Na tela, o que se vê são filmes que levam à reflexão, por abordarem a vida das pessoas trans, mas sem colocá-las em um contexto que leve o espectador para esse lado já bastante exposto de acompanhar a mudança do corpo físico delas ou dos estereótipos – que só aumentam o preconceito. “Acho que o cinema autoral e independente tem feito um movimento para que os estereótipos acabem”, fala Julia Katherine, que apresentou seu curta “Tea For Two”. No entanto, ela sabe que ainda é pouco. “Infelizmente, o cinema comercial, a TV e as grandes mídias reforçam essa ideia da mulher trans como prostituta, dona do puteiro, traficante, mendiga”, alerta.

Para ela, a mulher trans e as travestis são muito desrespeitadas na vida e o cinema não precisa ser um espelho apenas deste contexto. “Somos muito objetificadas e a abordagem dos homens é sempre sexual, não é de respeito”, afirma Julia, que quis fazer um filme sensível, sobre o amor. “A ideia era que fosse uma comédia romântica, mas minha vida é mais para o melodrama mesmo”, diz.

O filme de Julia acompanha Sílvia, uma mulher lésbica que tem seu cotidiano balançado ao conhecer Isabela, uma mulher trans de 40 anos. “Tea For Two” levanta a questão do preconceito, mas não baseia seu enredo nele. Trata-se de um melodrama baseado em uma imagem que é o desfecho da história. Julia esteve no festival no ano passado e venceu o prêmio Helena Ignez de destaque feminino por “Lembro Mais dos Corvos”, curta de Gustavo Vinagre que ela roteirizou e atuou.

Julia quer continuar sua carreira cinematográfica na frente e atrás das câmeras. “Não colocam a trans ou a travesti numa situação comum, uma dona de casa, uma professora. Existem pessoas trans que ocupam lugar no mundo como qualquer outra pessoa. E me pergunto, quando vamos começar a contar essas histórias?”, fala. “Quero que meus filmes abram esse espaço”, reclama.
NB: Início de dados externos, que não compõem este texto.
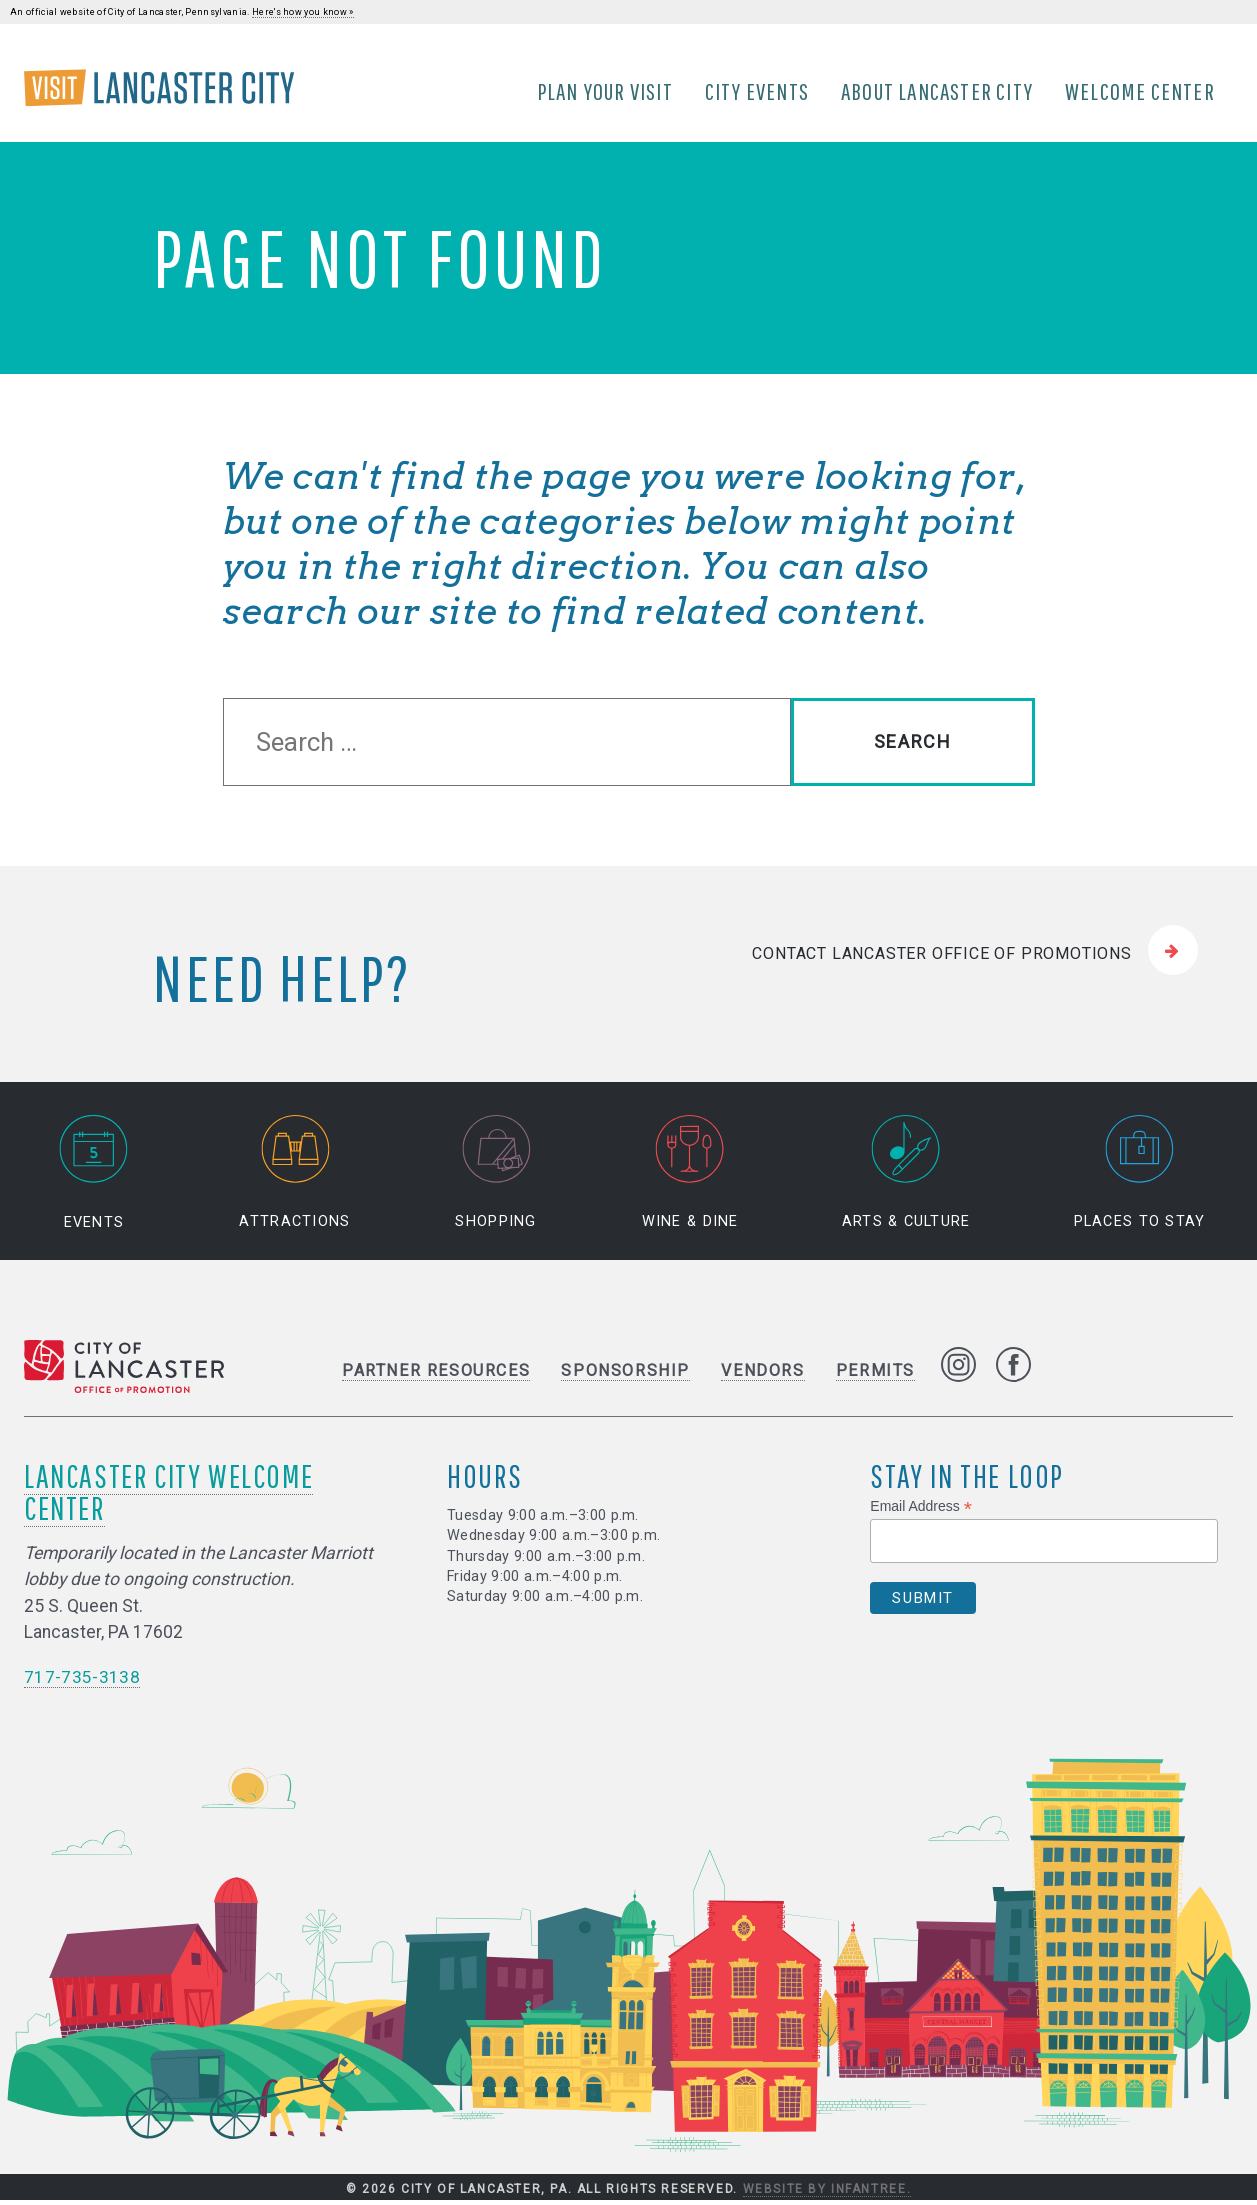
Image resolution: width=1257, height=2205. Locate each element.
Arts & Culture (906, 1177)
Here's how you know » (303, 12)
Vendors (762, 1375)
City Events (759, 93)
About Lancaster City (939, 93)
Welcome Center (1142, 93)
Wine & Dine (690, 1177)
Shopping (495, 1177)
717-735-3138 (82, 1682)
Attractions (294, 1177)
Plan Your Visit (607, 93)
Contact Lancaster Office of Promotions (941, 957)
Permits (875, 1375)
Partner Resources (436, 1375)
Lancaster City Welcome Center (168, 1496)
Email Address (921, 1511)
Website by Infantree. (827, 2193)
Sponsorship (625, 1375)
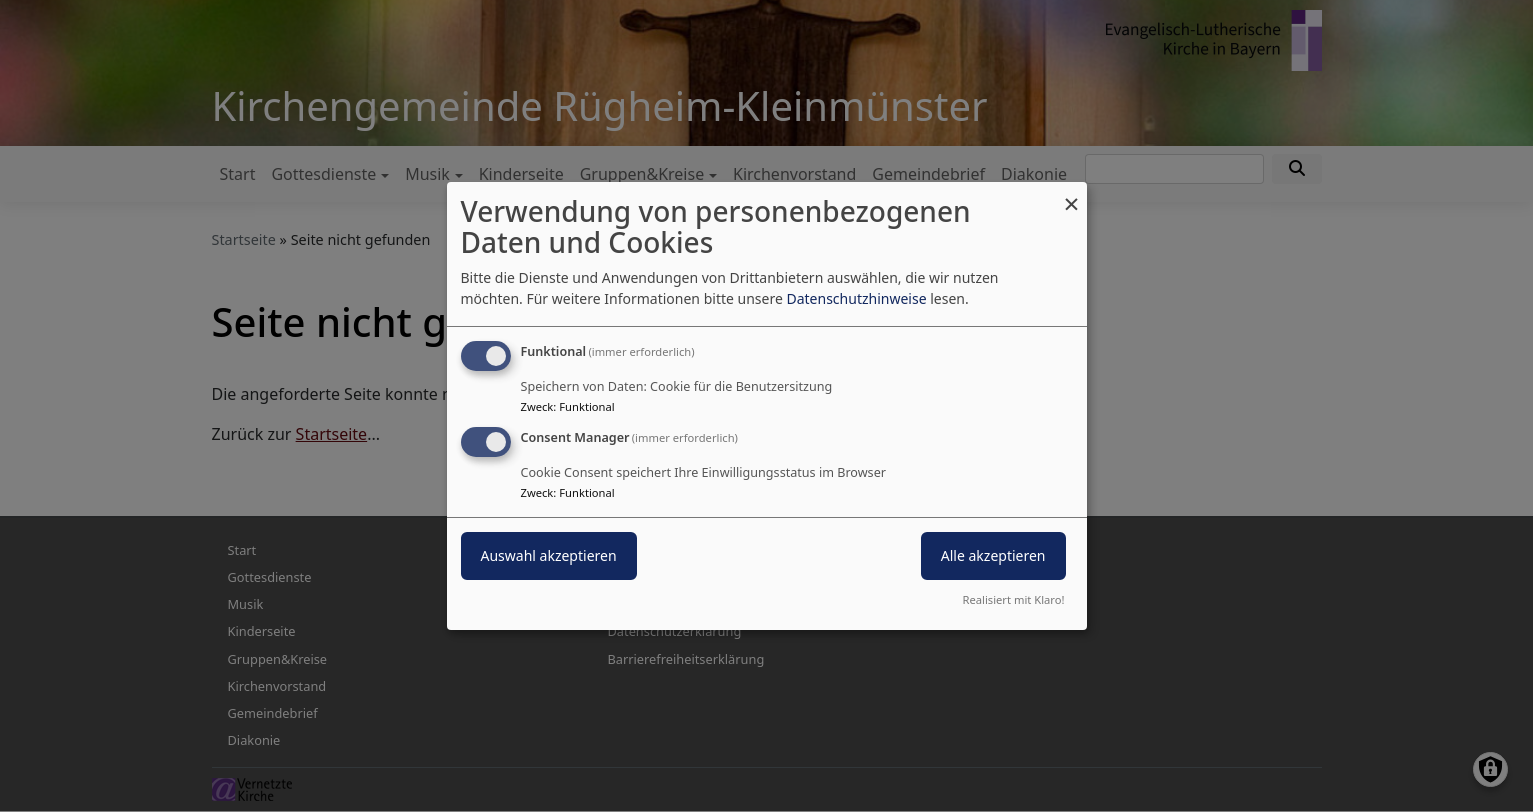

Outro curta-metragem que está na mostra e foi dirigido por uma mulher trans é “Jéssika”, de Galba Gogóia, que será exibido nesta quarta-feira (23), às 21h, no Cine-Praça. O filme mostra o retorno de Jéssika à sua cidade natal, após anos. “O meu filme não fala nada sobre quem é essa mulher, o que ela faz da vida, e já me perguntaram em um debate se ela era prostituta. O que isso tem a ver como o filme, que mostra o encontro dela com a mãe?”, indaga a cineasta.

“Lui”, curta-metragem de Denise Kelm, aborda a questão do gênero ao contar a história de Lui, um professor de circo que experimenta formas de viver e amar. O filme foi exibido no sábado. “Ainda há poucos filmes com pessoas trans fora deste estereótipo, mesmo nos festivais”, analisa Julia. Além da pouca representatividade, ela destaca que os retratos são geralmente feitos com corpos jovens. “Fazem isso como se as mulheres trans não envelhecessem ou não despertassem interesse algum após os 40 anos. Isso me incomoda. Quero transformar esse cenário e estimular mais pessoas trans a fazerem cinema”, conclui Julia.